How is this for a different perspective? The 3D Cluster Analysis of 2023 National League (NL) shortstops visually represents player performance using an extra dimension, highlighting their key differences and similarities. Using a sophisticated technique called Principal Component Analysis (PCA), the high-dimensional performance metrics of the shortstops were reduced to three principal components, which encapsulate most of the variance in the data. This dimensionality reduction (or expansion, if you prefer) allows for a clear visualization in three-dimensional space, where each player’s metrics reflect their overall performance. The players are grouped into three distinct clusters, each represented by a different color, providing insights into how these athletes compare to one another based on their statistics.
The clusters were determined using the K-means clustering algorithm (much more of that down the line), which groups players with similar performance metrics into the same cluster.
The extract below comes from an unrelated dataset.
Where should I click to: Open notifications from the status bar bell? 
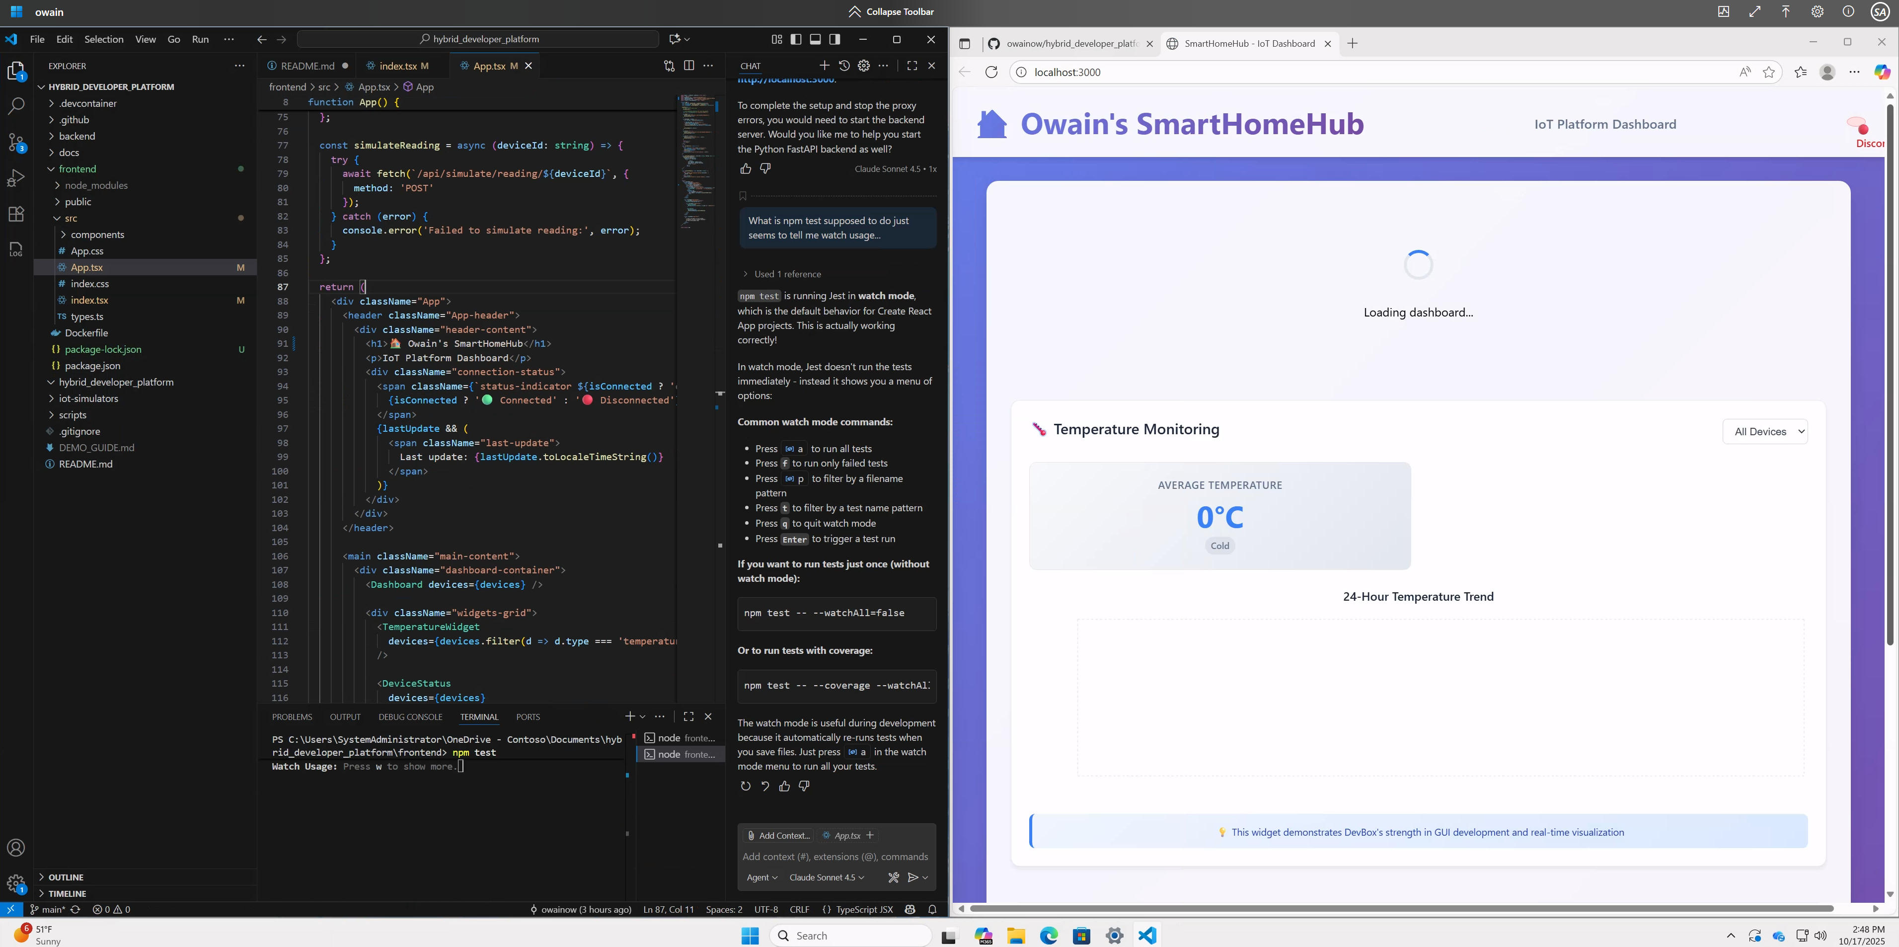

As earlier, the plot reveals three main clusters: Cluster 1 in blue, Cluster 2 in green, and Cluster 3 in red. Each cluster represents a subset of players with comparable performance profiles. For instance, the player in Cluster 3 (Mookie Betts), shown in red, exhibits stronger or more consistent performance in certain areas, distinguishing him from those in the other clusters.
Unsurprisingly, Betts is once again highlighted in the analysis. Notice that he is off by himself in red, focusing our attention. This emphasis allows for a closer examination of where Betts stands relative to his peers in the 2003 NL shortstop group. While I do believe that the two-dimensional plot from the last post is more diagnostic, no one can deny how cool the 3D plot looks. And that is why I published this post.